The "shorthanded" became real Wednesday, when both Dawson Garcia, the two-time transfer, and freshman Pharrel Payne, a muscular big man, were ruled out for the home game against Indiana.

This came on top of Braeden Carrington, making progress as a freshman guard, who was lost for the season a week earlier with a stress reaction in a leg.

The absence of both Garcia and Payne led to the unusual sight of sophomore Treyton Thompson, the anything-but-muscular 7-footer, assuming an ironman role to help battle against the Hoosiers' Trayce Jackson-Davis, perhaps the best inside player in the country.

And yet there it was, one of those moments of late hope for coach Ben Johnson's underdogs: A 57-56 lead, a missed layup by Indiana, and Thompson taking down the rebound with 1:18 remaining.

The loyalists that half-filled Williams Arena were extremely loud at this moment.

The Hoosiers committed a foul on the offensive end and they were not yet in penalty. The ball was inbounded, wound up with Thompson behind the three-point line and 20 seconds (or so) on the shot clock.

He fired immediately. He missed. Indiana rebounded, The Hoosiers scored the remaining five points, avoiding an embarrassing defeat (61-57) to the Big Ten's one-win, last-place team.

Thompson's missed three was one of 11 consecutive missed field goals for the Gophers to finish the game. But a 7-footer throwing up a quick three-pointer, not taking a moment to check the coverage on Jamison Battle … well, the timing didn't seem optimal.

What struck me was Johnson's reaction on the sideline. A look that said, "Well … shucks."
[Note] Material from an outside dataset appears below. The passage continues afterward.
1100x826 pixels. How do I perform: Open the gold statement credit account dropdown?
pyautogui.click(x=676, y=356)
Which caused me to ask Johnson on Friday afternoon, before his Gophers headed for Northwestern, this question:

"How did you not flip out when Thompson fired that three-pointer with that much time on the shot clock?"

Johnson's response:

"I might have, if I hadn't seen that young man in Williams Arena at 6 a.m. for the past two years and make that shot 500 times. In a perfect world, you might want to make a couple of passes, but no one was going to be more wide open.
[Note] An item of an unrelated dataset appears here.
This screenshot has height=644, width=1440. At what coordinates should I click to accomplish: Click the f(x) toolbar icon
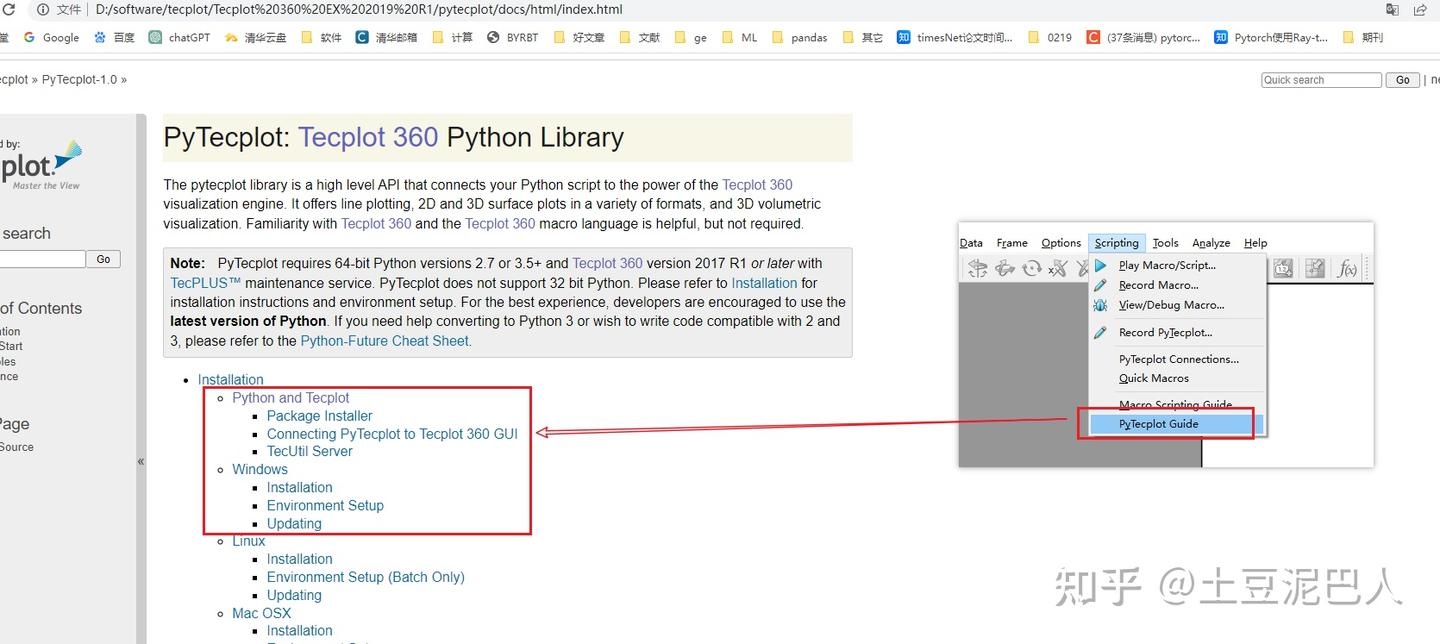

"Trey's teammates know he can make that shot, and if he does, that's probably ballgame for us."

The painful missed opportunity at midweek was followed by Saturday's 81-61 blowout loss at Northwestern. The game tipped at 11 a.m. and it was over about 15 minutes later in actual time.

This is an uncommonly good and experienced collection of Wildcats, and the Gophers are where they belong in the conference:

Last at 1-9, and now 5-25 in Johnson's two Big Ten regular seasons.

Yet I continue to admire Johnson's lack of antics, lack of ref-baiting, lack of self-pity, for this reason:

He's up against it more than any coach in Gophers modern history, even Clem Haskins when he took over with a grievously depleted roster in 1986.

Johnson's inheritance was worse than that in 2021: Eric Curry, talked out of becoming a grad assistant to be the starting center, basically was it.

Everyone scattered in the transfer portal, including Marcus Carr, somehow still playing at Texas, and Jamal Mashburn Jr., who followed Richard Pitino to New Mexico.

The Lobos are 19-3 due to Mashburn and three other excellent transfers, and Richard's a hero in Albuquerque. The act's the same, though; most recently trying to charge the officials when they made the right call against his team in an two-overtime loss at Nevada.

He is in the Mountain West, and in a place where Lobos basketball can be king. The challenge isn't close to one that Pitino failed in Minnesota — not close to the sunken ship left for Johnson.

"When talking with [athletic director] Mark Coyle, I said, 'Judge me in Year 4,' " Johnson said. "We had to put together a roster as best we could last season, but I also said, 'We will have to do a reset in Year 2; with our recruits,' and this is it.

"The goal is to build something sustainable, a team that can be a factor in the Big Ten annually — or close to annually. We haven't had that here for a long time."

The league will be 16 deep and tougher with Southern California and UCLA by then. And if Johnson can show signs of sustainability by Year 4, it will be up to Ben and his coaching staff, because the outside help appears to be almost nonexistent.

Johnson didn't bring this up, but it came from a media source and was confirmed elsewhere:

The NIL (Name, Image and Likeness) funding for Gophers men's basketball stands at $0.00. Pitino's better off in Lobo Land, I'm guessing.